- AVAILABLE DATA -
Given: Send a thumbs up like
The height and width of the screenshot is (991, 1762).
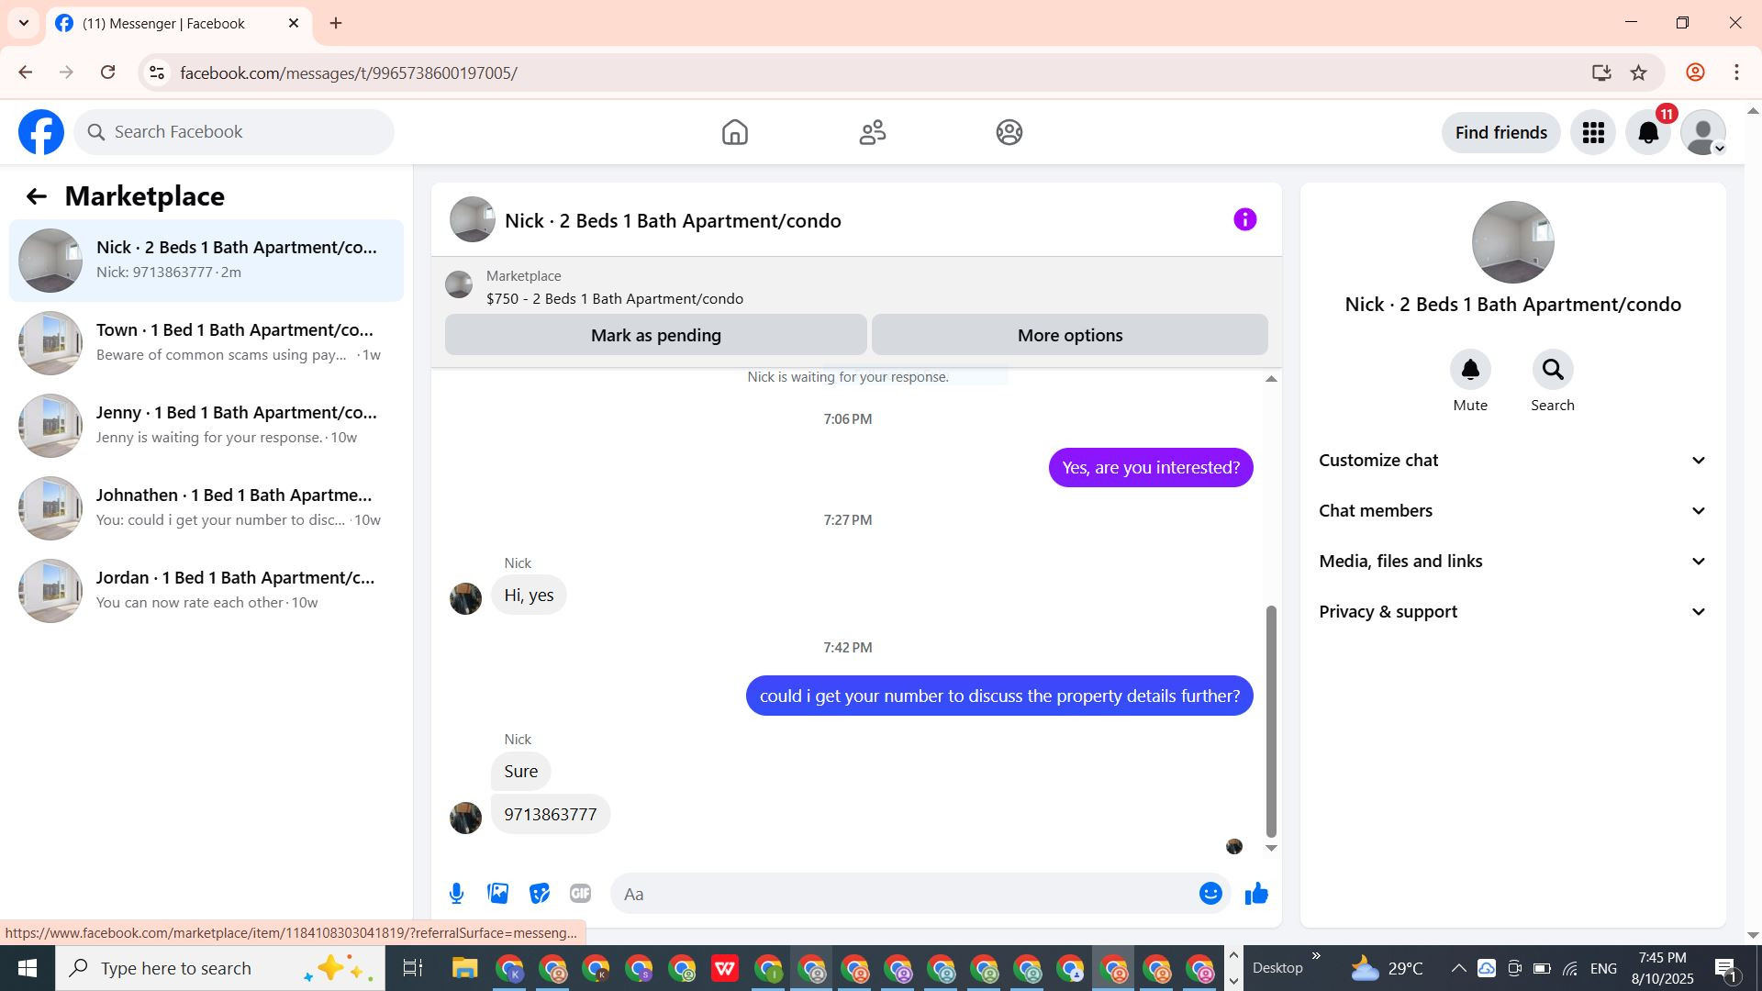Looking at the screenshot, I should pyautogui.click(x=1256, y=893).
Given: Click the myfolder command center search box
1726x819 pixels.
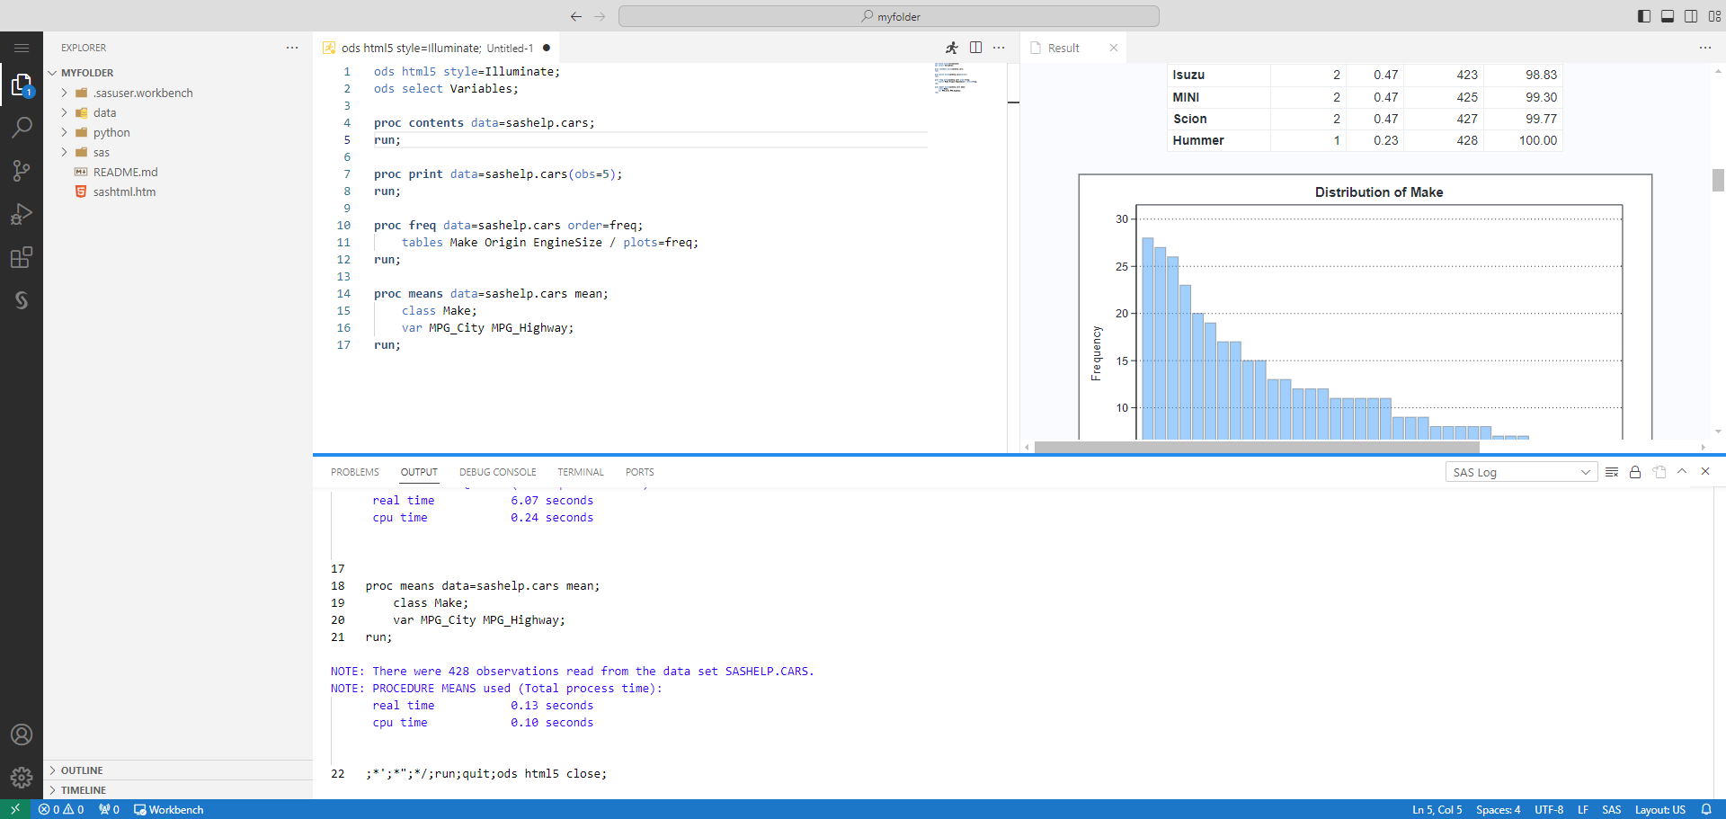Looking at the screenshot, I should click(x=888, y=16).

- WHAT TO WORK ON -
Rewrite the items above with every "Given" swapped for "Task" and nothing else changed, leaving out the pictures.

- TASK SOLUTION -
Task: Send a thumbs up like
The height and width of the screenshot is (991, 1762).
Looking at the screenshot, I should pyautogui.click(x=1256, y=893).
Task: Click the myfolder command center search box
1726x819 pixels.
Looking at the screenshot, I should click(x=888, y=16).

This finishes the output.